### What is required
Give again only what runs from the line with "Aluminiu (1026, 289)" to the final line of the entries below, exactly as written and without pictures.

[Stored items]

━━━━━━━━━━━━━━━━

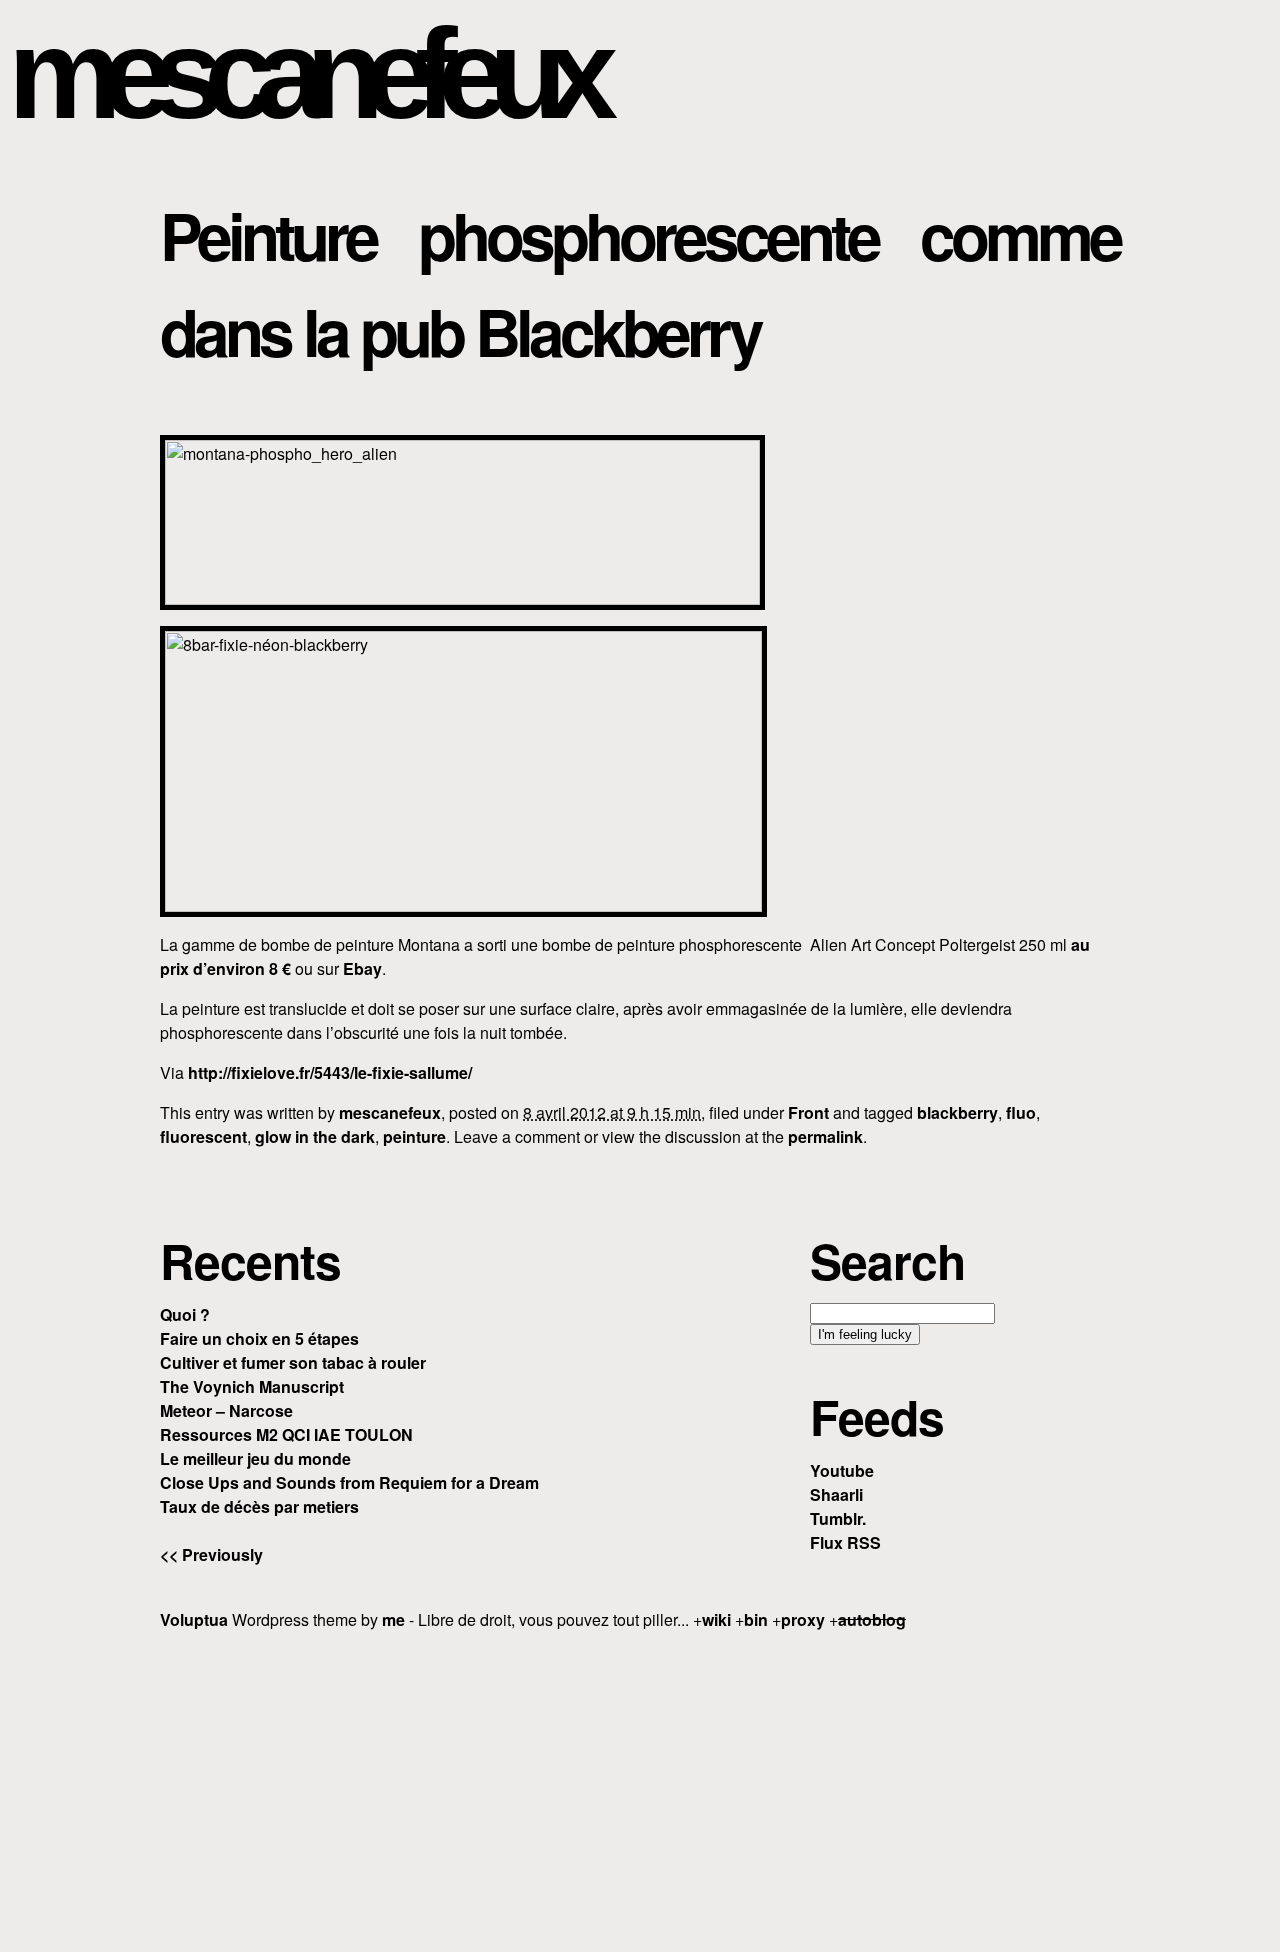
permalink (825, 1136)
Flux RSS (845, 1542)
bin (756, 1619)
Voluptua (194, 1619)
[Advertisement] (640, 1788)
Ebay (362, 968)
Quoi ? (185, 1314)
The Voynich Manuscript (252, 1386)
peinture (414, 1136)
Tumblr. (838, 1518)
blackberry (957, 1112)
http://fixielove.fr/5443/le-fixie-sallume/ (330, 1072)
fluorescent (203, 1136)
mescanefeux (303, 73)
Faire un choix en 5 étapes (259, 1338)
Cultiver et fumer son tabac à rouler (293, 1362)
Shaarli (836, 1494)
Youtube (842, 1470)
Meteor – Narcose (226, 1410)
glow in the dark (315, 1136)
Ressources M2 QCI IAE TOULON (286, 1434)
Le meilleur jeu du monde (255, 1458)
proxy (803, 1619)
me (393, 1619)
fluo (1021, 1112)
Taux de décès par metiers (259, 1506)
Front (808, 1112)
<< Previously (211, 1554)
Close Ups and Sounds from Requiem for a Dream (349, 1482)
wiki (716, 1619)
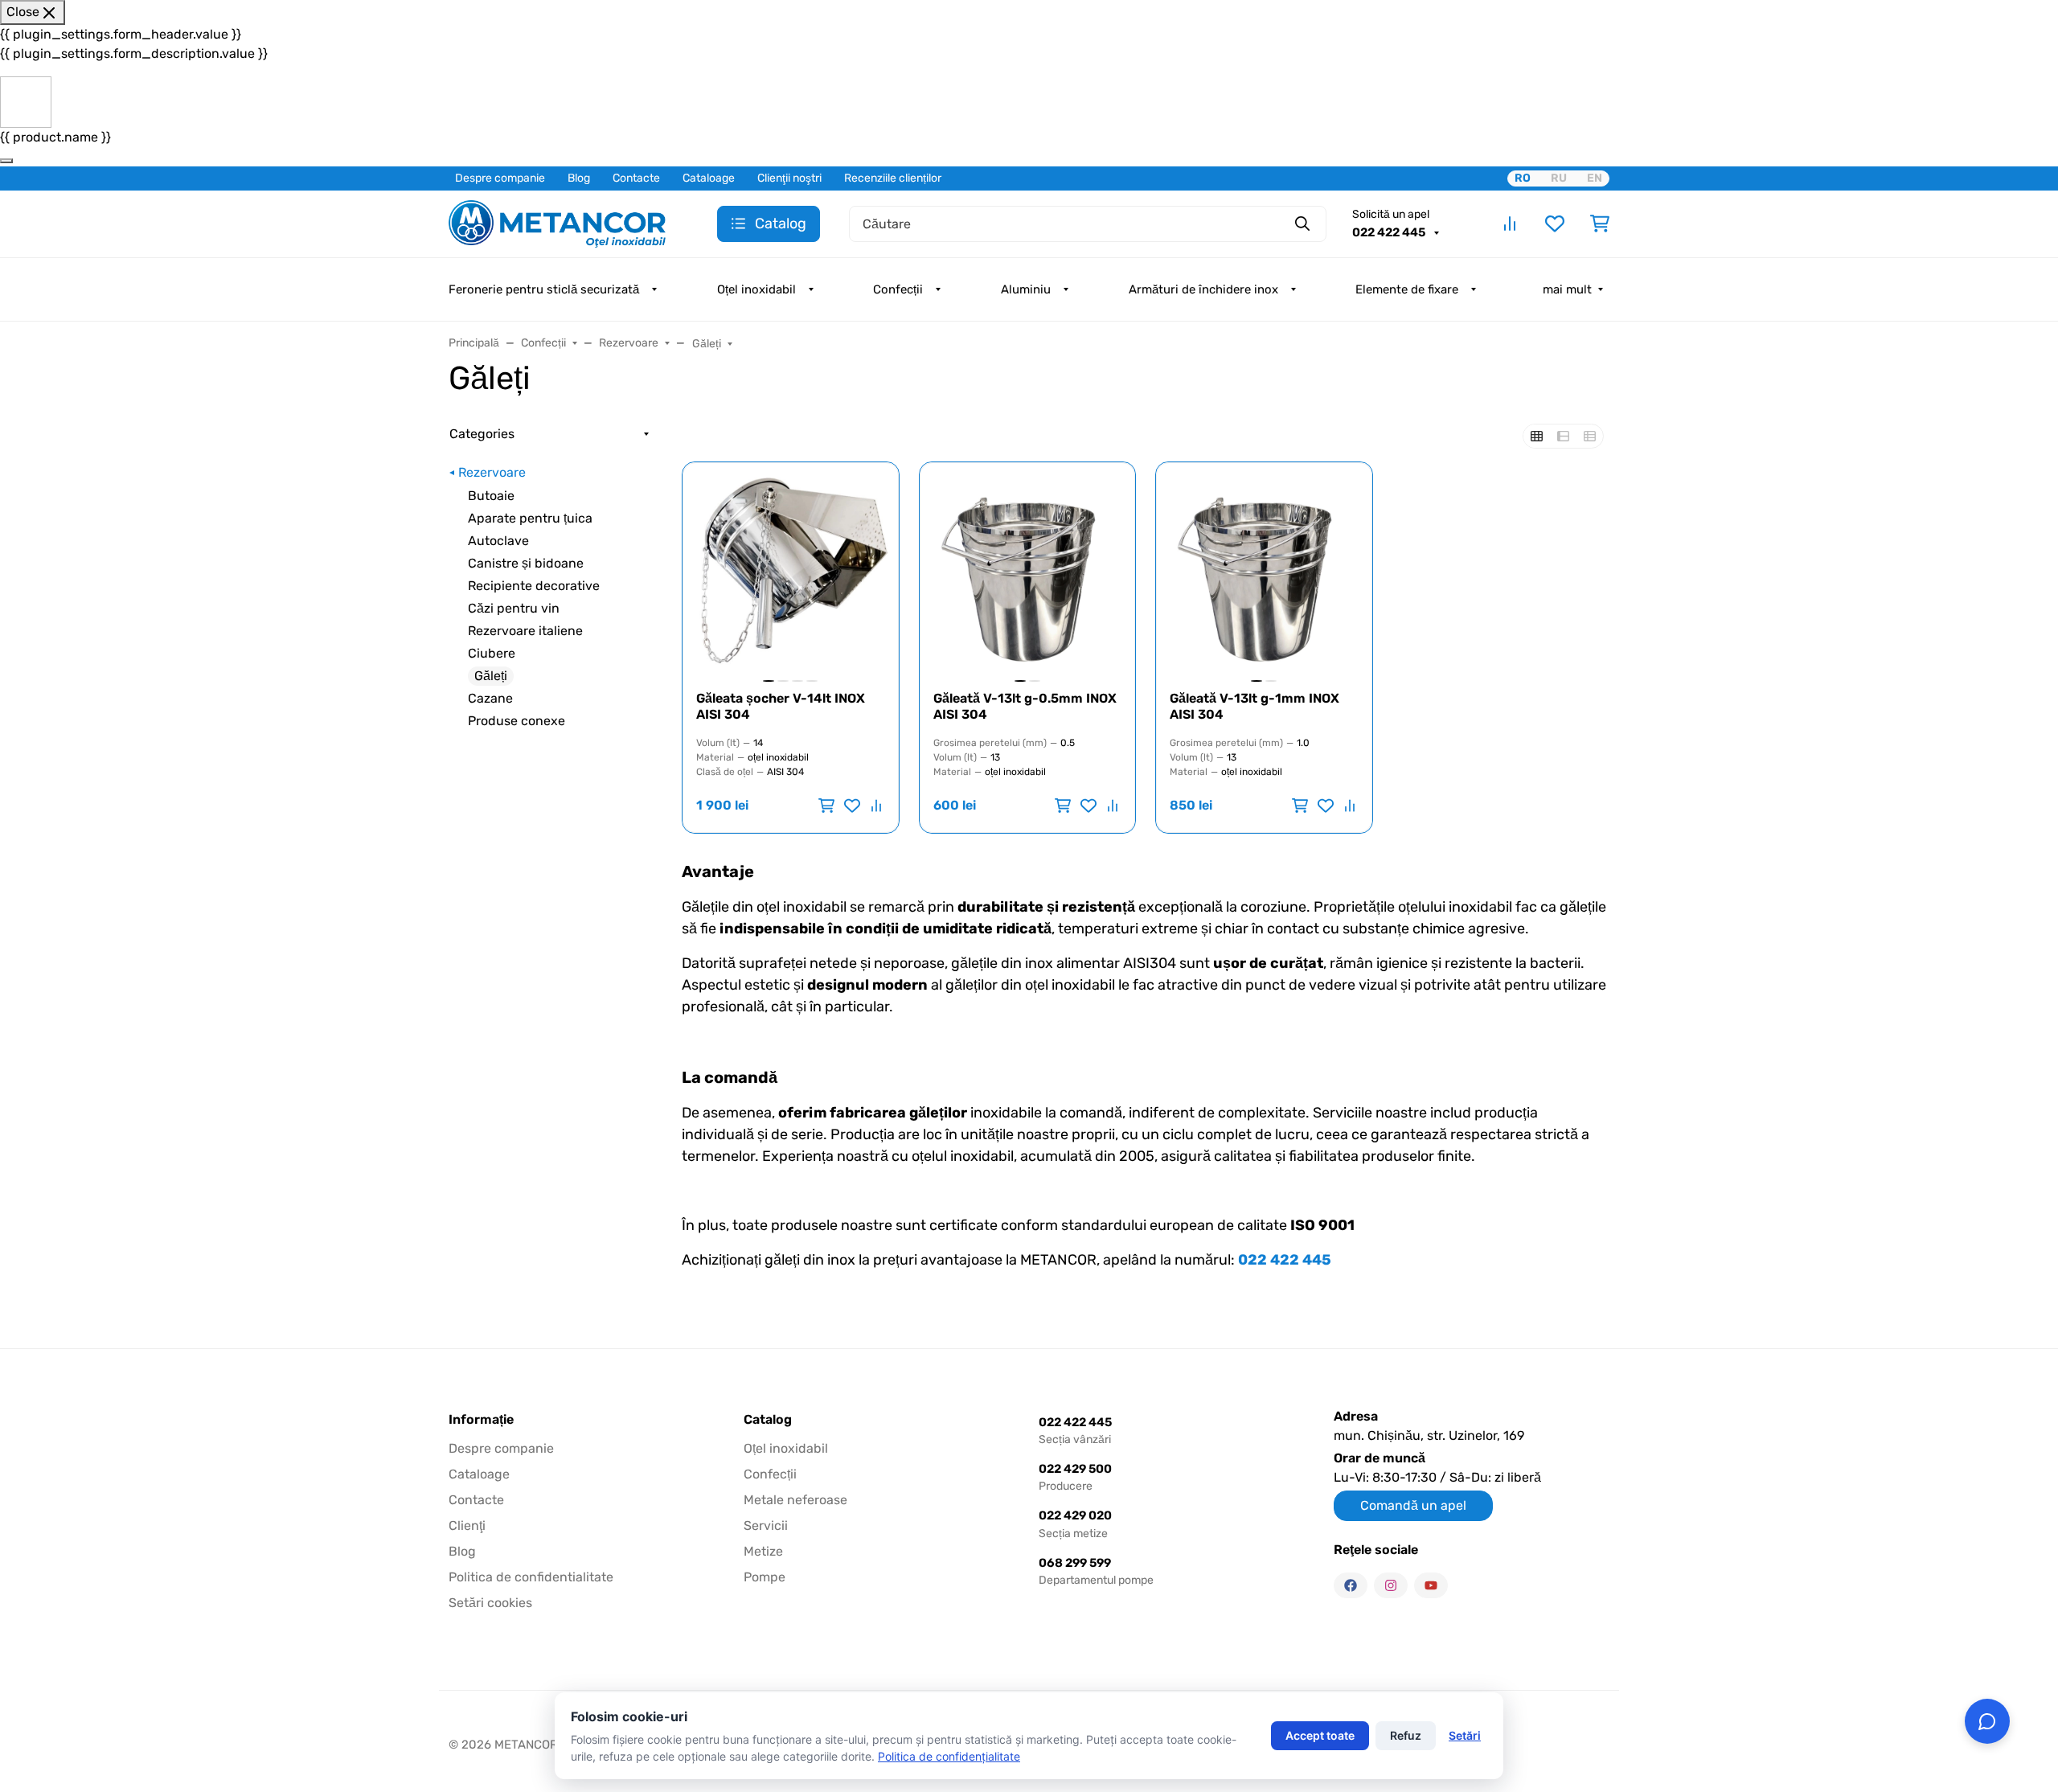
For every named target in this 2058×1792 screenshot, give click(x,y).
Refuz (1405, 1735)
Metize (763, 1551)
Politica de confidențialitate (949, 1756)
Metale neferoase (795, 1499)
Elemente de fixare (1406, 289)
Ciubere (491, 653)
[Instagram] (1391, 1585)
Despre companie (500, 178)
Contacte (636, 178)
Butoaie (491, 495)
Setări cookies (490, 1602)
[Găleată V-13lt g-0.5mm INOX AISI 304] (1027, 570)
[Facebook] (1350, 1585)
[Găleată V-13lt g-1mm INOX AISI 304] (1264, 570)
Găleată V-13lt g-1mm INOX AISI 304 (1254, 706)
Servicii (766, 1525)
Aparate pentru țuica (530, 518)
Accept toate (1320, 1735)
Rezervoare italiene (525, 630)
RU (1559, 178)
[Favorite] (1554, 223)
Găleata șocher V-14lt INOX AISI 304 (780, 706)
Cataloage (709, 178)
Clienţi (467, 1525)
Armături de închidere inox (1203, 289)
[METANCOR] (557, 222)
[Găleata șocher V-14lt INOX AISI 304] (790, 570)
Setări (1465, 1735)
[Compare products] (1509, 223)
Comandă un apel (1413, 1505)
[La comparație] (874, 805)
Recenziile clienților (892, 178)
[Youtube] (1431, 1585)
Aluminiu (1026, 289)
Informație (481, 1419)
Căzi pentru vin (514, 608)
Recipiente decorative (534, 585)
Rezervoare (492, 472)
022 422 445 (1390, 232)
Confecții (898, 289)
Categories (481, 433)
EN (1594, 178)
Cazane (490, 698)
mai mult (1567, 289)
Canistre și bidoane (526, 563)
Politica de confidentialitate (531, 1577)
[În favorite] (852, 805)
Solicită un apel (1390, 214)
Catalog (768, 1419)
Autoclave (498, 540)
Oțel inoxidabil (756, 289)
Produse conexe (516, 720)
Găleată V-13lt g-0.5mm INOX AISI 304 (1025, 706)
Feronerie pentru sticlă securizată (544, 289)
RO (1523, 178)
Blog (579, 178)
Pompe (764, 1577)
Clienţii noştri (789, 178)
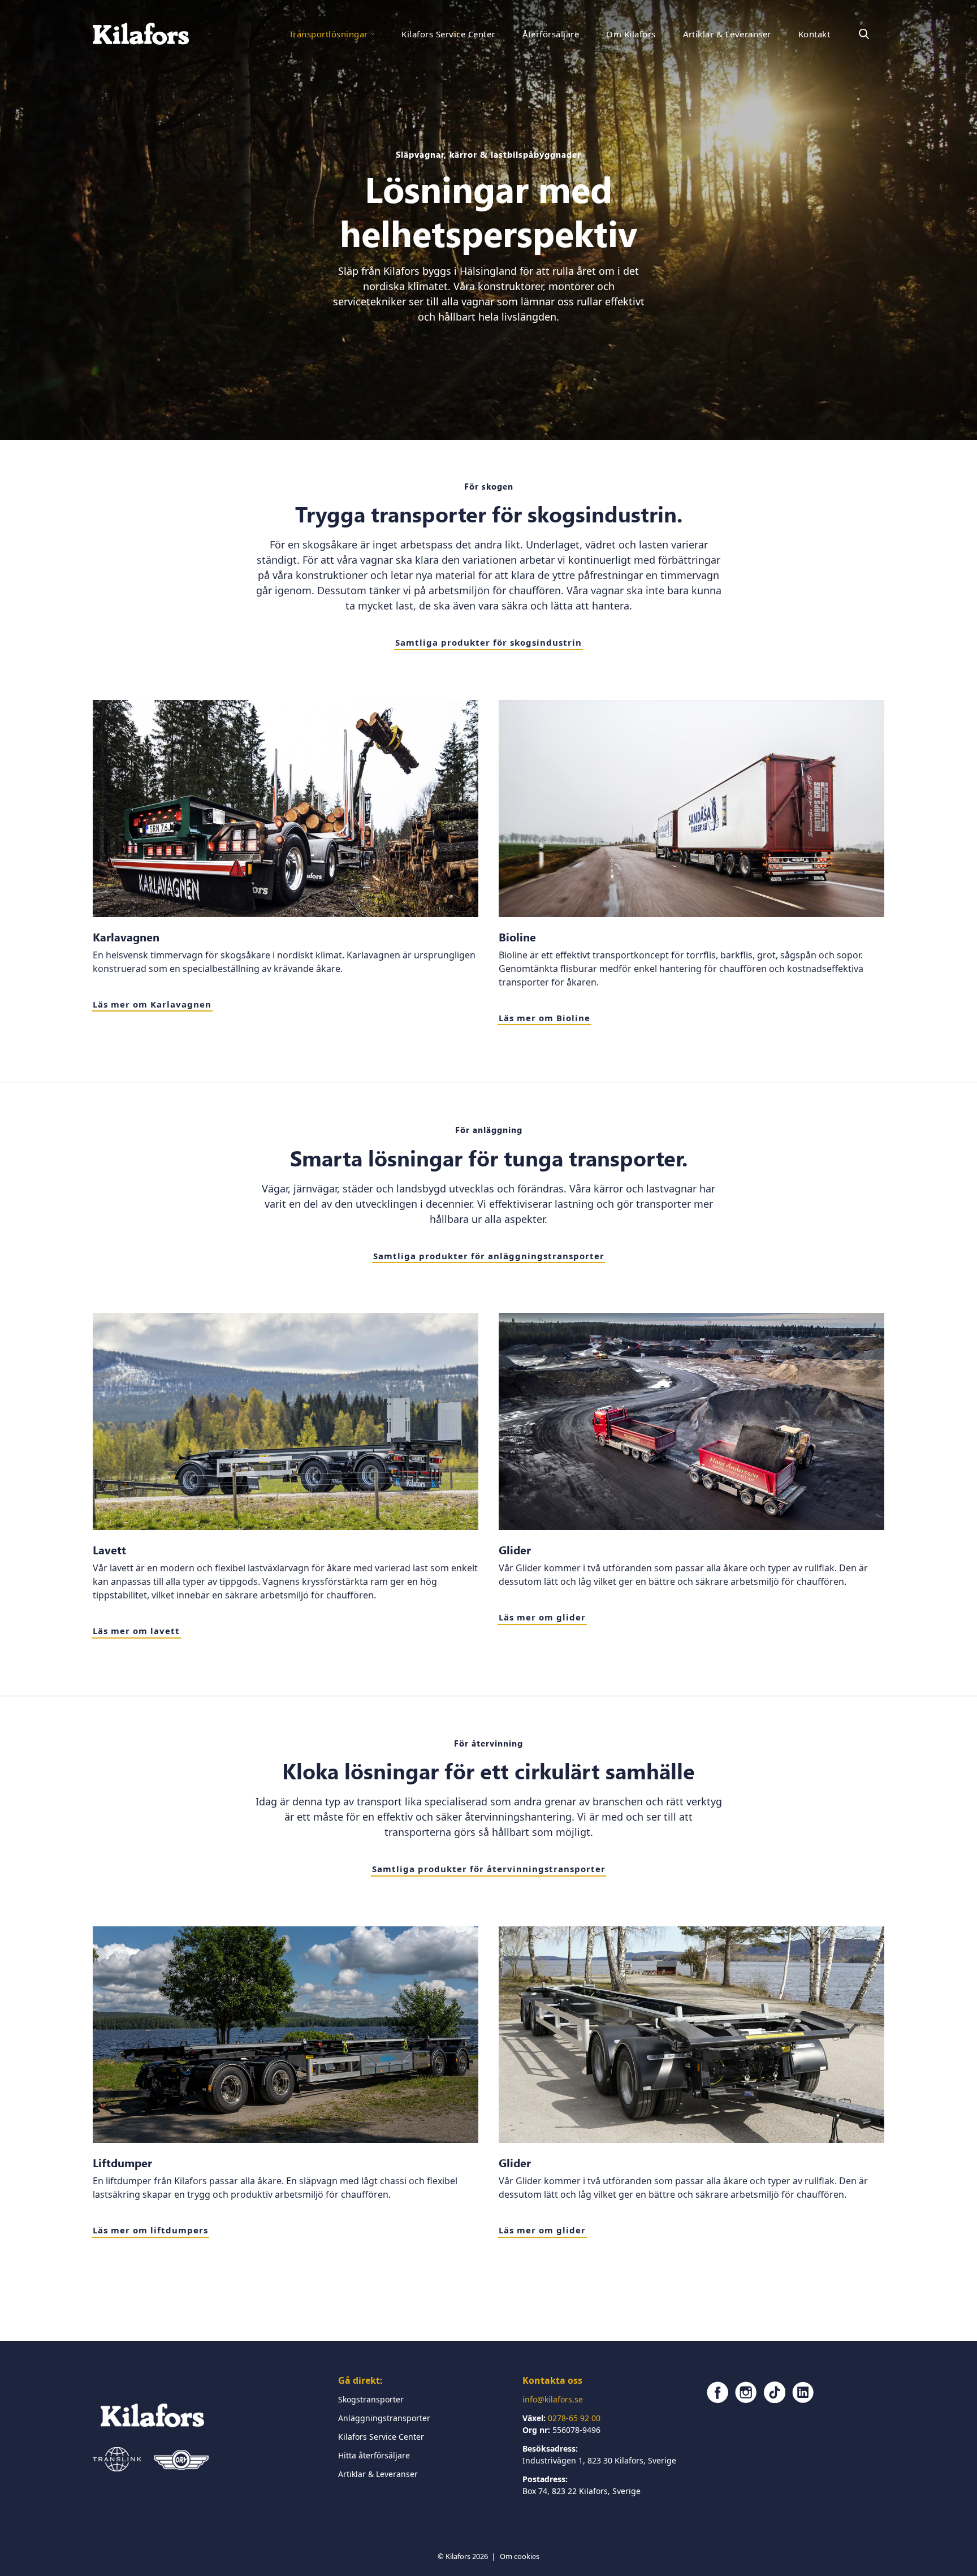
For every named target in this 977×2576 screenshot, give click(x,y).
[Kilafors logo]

━━━━━━━━━━━━━━━━

### Written response
Aluminiu (1026, 289)
Informație (481, 1419)
Căzi pentru vin (514, 608)
Recipiente decorative (534, 585)
Rezervoare (492, 472)
022 422 445 (1390, 232)
Confecții (898, 289)
Categories (481, 433)
EN (1594, 178)
Cazane (490, 698)
mai mult (1567, 289)
Canistre și bidoane (526, 563)
Politica de confidentialitate (531, 1577)
[În favorite] (852, 805)
Solicită un apel (1390, 214)
Catalog (768, 1419)
Autoclave (498, 540)
Oțel inoxidabil (756, 289)
Produse conexe (516, 720)
Găleată V-13lt g-0.5mm INOX AISI 304 (1025, 706)
Feronerie pentru sticlă securizată (544, 289)
RO (1523, 178)
Blog (579, 178)
Pompe (764, 1577)
Clienţii noştri (789, 178)
For every named target in this 977×2576 screenshot, give click(x,y).
[Kilafors logo]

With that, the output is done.